Email sends coded warning to English teachers
Children are inventing a new lexicon for electronic communication with a range of jargon and symbols that adults find hard to understand. Although educators and politicians were once concerned about sloppy pronunciation, it seems that ‘email English’ poses a greater threat to the language.
For example, the symbol : -( represents a sad face (if you turn your head and look at it sideways) and is widely used to signify sympathy, disappointment or bad news. The symbols have evolved to keep down the cost of mobile phone text messages and emailing, speed up the response time and inject emotion into concise missives.
Teachers say that the new shorthand style associated with emails is making their job of improving literacy skills even harder. Researchers from the McCann-Erikson advertising agency, who interviewed more than 100 children aged 5-11, concluded that traditional letter-writing will be of no more use later in life than the history lessons pupils learn in schools.
Robin Laufer, who led the research, said that symbols used in text messages represented new ways of expressing emotions. ‘You need intonation if you are going down to the shortest possible form of communication. So if you put a smiley face next to a sarcastic comment, it shows you are joking and not being nasty. We are witnessing a communications revolution which children have adapted to very quickly. Our language is changing in front of our eyes.’

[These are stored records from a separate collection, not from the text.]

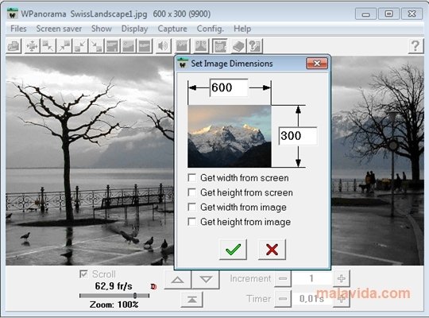The image size is (429, 318).
Task: Cancel dimensions with the red X button
Action: click(272, 250)
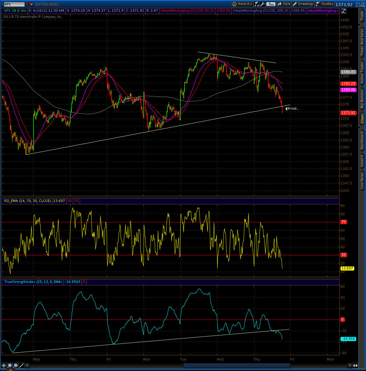The width and height of the screenshot is (366, 371).
Task: Zoom in with the magnifier plus icon
Action: pos(10,365)
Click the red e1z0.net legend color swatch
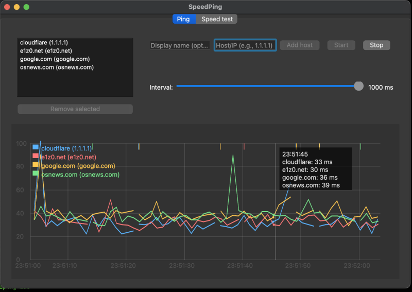Viewport: 412px width, 292px height. (x=36, y=156)
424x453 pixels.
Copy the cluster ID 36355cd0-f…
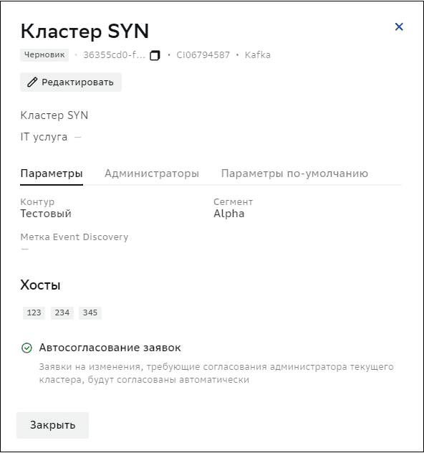(155, 55)
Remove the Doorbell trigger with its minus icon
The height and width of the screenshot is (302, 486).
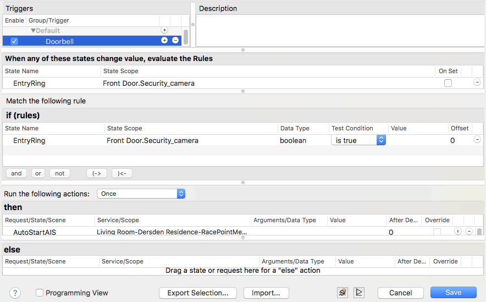click(x=175, y=41)
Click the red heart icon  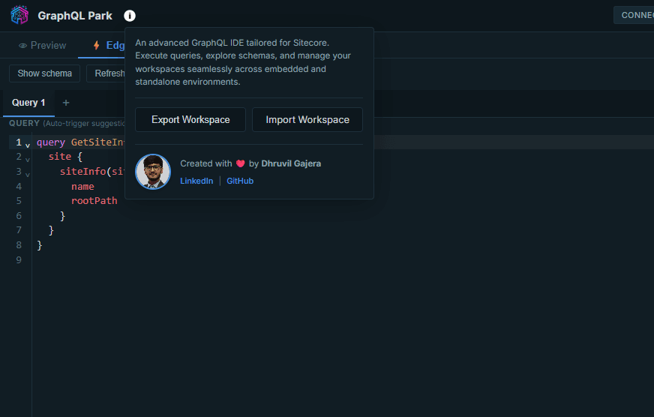click(x=240, y=164)
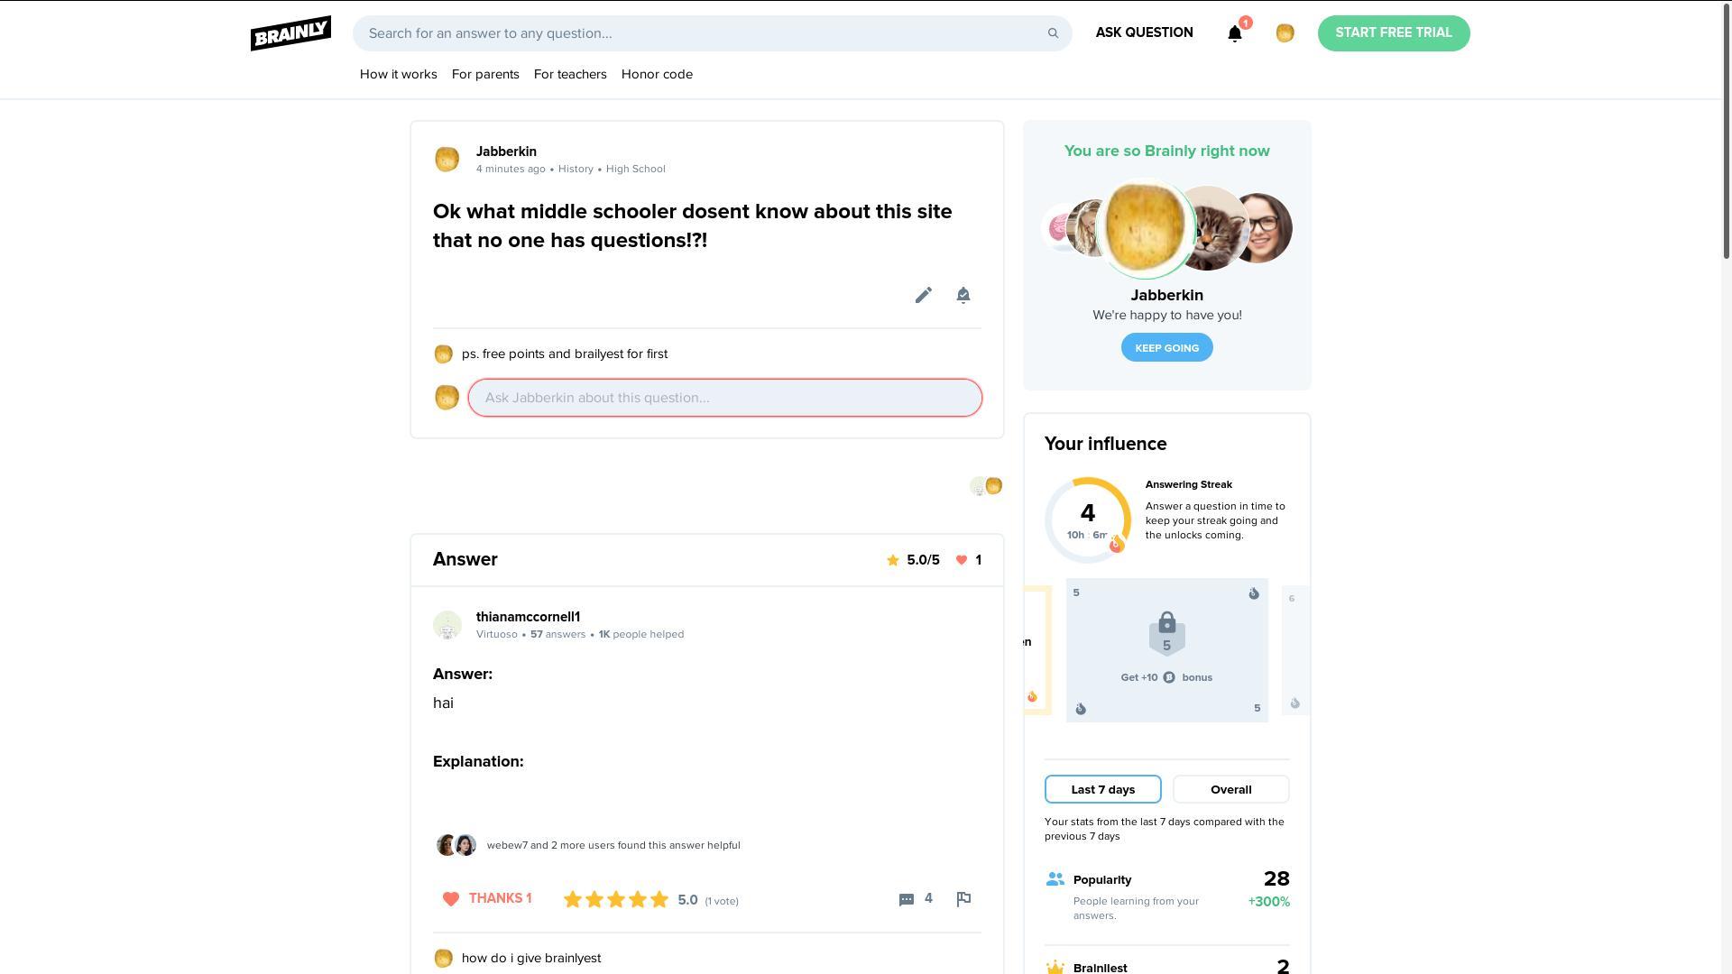Image resolution: width=1732 pixels, height=974 pixels.
Task: Click the pencil edit question icon
Action: 923,295
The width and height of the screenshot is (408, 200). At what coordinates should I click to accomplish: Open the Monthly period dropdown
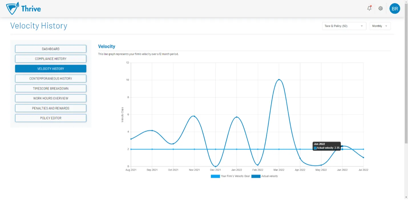380,26
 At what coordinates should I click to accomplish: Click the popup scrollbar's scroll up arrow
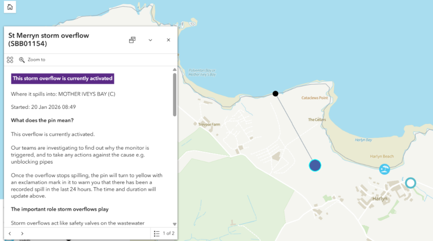(x=175, y=69)
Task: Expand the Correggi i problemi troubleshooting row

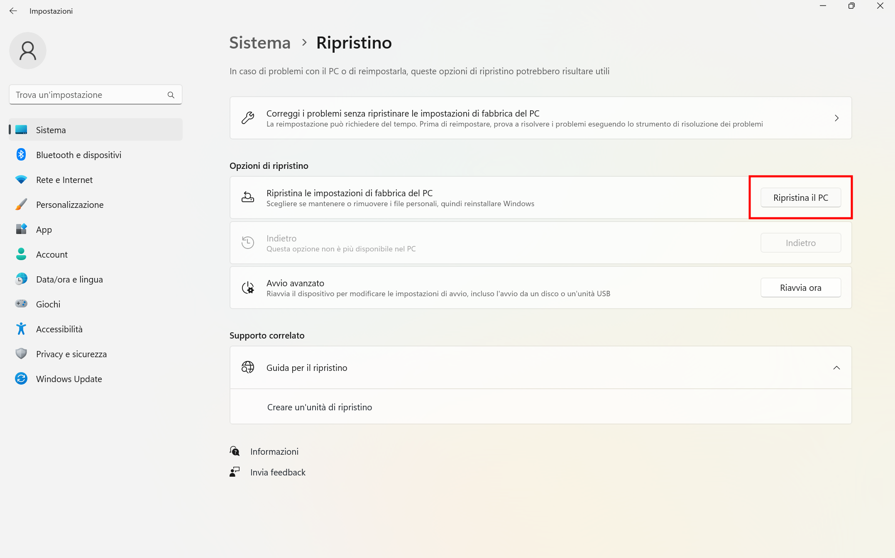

More than half a billion text messages are sent by mobile phone every month. The growing trend coincides with concern over standards in formal writing. Just 54 per cent of 11-year olds achieved the expected level in writing in last summer’s national tests compared to 78 per cent in reading.
Nigel de Gruchy, general secretary of the NASUWT teachers’ union, said that we should now be far more concerned about the influence of email than any failings of teaching. ‘Dropping grammar and replacing sentences with abbreviations will damage the language,’ he said.
Ms Laufer added: Kids have always had some coded language of their own which separated them from grown-ups, but the internet and mobile phones have given them the ability to do this much more. Writing a longhand letter is going to have to be something that is taught at school and, while they will know how to do this, the question is, will they want to?”
1. What do adults find difficult to understand in the new lexicon?
……………………………………………………………………………………[1 mark]
2. What worried people in education before the arrival of ‘email English’?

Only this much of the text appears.